Dies ist vergleichbar mit anderen Konstellationen, in denen gerichtliche Entscheidungen zu einer formellen
Rechtsposition des Angeklagten führen, ohne zugleich in Rechtskraft zu erwachsen, und die ebenfalls nicht ohne
Änderung der Sachlage zurückgenommen werden können. Beispielsweise sei hier der Fall einer
Verteidigerbeiordnung gemäß § 140 Abs. 2 StPO wegen Schwierigkeit der Sach und Rechtslage angeführt. Auch hier
gilt, dass die Bestellung nicht allein deshalb zurückgenommen werden kann, weil der Richter etwa nachträglich seine
Ansicht über die Schwierigkeit der Sach oder Rechtslage geändert hat (vgl. dazu Meyer
Goßner, a. a.

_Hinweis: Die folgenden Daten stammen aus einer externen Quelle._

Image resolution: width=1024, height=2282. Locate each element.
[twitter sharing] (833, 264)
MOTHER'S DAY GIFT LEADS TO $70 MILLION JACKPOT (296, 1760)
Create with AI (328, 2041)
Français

O., § 140 Rdnr. 34).
Die Sache ist daher zur erneuten Terminierung an die 5. Strafkammer des Landgerichts Lüneburg zurückzugeben.
III.
Die Kostenentscheidung beruht auf § 467 StPO analog.
xxxxxxxxx xxxxxxxxxx Richter am Oberlandesgericht xxxxxx
ist ortsabwesend und deshalb an der
Unterschrift gehindert.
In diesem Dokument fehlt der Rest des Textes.